Muslims, with their religion of peace, didn’t crash those planes into the twin towers on Sept. 11. It was terrorists, filled with hate.
IN our Bothell community is a vibrant neighborhood of Indian Sikhs. They gather at a brand-new temple four blocks from our home. On my morning walks, we wave and greet each other; me dressed in sweats and a T-shirt, the Indian women in flowing colorful saris. But, one day I noticed bright red graffiti scrawled on their sparkling white temple.
“Muslims Get Out!”
I was shocked and embarrassed that our friendly neighborhood would treat anyone in such a malicious way. What bothered me, too, was that these haters didn’t even know this was a Sikh temple and not a Muslim mosque.
This unsettling event reminded me of Sept. 11, 2001, and my own reaction at that time.
Shortly after the horrific destruction of 9/11, my friend Carol and I met at an outdoor Seattle restaurant. En route, the news broadcaster announced Muslims were planning to build a mosque a stone’s throw from the site of the collapsed twin towers.
“I can’t believe it. Muslims want to build a mosque near the remains of the World Trade Center,” I spouted, even before we ordered.
“What’s wrong with that?” asked Carol.
“Are you kidding? Why can’t they build their mosque uptown!” I said.
Hate has no place in our efforts to live in peace with our neighbors, whether we’re in a small town like Bothell or a big city like New York.”
“Why can’t they build it wherever they want?” replied Carol.
Now, shaking, I responded, “Because they knocked down the World Trade Center, murdering thousands of innocent people! I’m a New Yorker. You just don’t have that emotional connection.”
And so it went … a conversation ending with anger, no conclusion and ruining a perfectly good summer’s day lunch.

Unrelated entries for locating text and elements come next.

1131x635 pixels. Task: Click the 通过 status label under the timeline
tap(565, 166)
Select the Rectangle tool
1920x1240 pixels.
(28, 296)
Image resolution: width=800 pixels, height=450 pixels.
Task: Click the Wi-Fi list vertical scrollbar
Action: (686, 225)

On Sept. 11th, 2001, shocked by such evil, I couldn’t and wouldn’t differentiate from a group of terrorists, who called themselves Muslims, and Muslims who follow the peaceful religion of Islam.
My emotions ran rampant as I desperately wanted to be in New York City with fellow New Yorkers who felt the razor-sharp, painful arrow piercing their hearts.
In September 2002, my Staten Island Curtis High School classmates celebrated our 40th reunion in New York City. We tearfully paid our respects at Ground Zero. Through the dirt, dust and noise of machinery, I envisioned 3,000 souls rising above on their journey to heaven. Silently, we walked across the street to St. Paul’s Chapel.
Posters, photos, caps, T shirts and signs from people all over the world symbolized love, respect and honor for the dead. People of all nationalities, creeds and walks of life, becoming one in an ocean of heartbreak, disgust and disbelief, hung mementos on that old wrought iron fence surrounding St. Paul’s.
It became a time of reflection and a time to revisit my roots.
I grew up on Staten Island in the 1940s through the 60s. The World Trade Center did not exist. The Empire State Building, where I worked as a twenty-something, ruled the land. On our dead-end dirt road, our neighbors consisted of an editor and his family, a ham radio operator and his wife, a Jewish doctor and his concert pianist wife and daughter, an Italian undertaker and his family, an elderly intellectual couple, and a black family. We were a mix of humanity who looked out for each other.
These were neighbors, summertime pick-up-game softball players and fellow snow shovelers during winter storms.
In 1994, my family and I visited the World Trade Center for the first time. We even made it to the rooftop where I couldn’t help but notice the peace and quiet that accompanied such a high altitude.
On the day of the luncheon with my friend Carol, my New York pride clouded my ability to reason. I didn’t hate Muslims but didn’t know where or how to channel my boiling rage. The religion of Islam proved an easy target.
Carol was right. Muslims, with their religion of peace, didn’t crash into those buildings on September 11th. They were certainly entitled to build their new mosque wherever they wished. Terrorists, filled with hate, murdered the thousands of innocents that day. Hate stops with us, and with education. Hate has no place in our efforts to live in peace with our neighbors, whether we’re in a small town like Bothell or a big city like New York.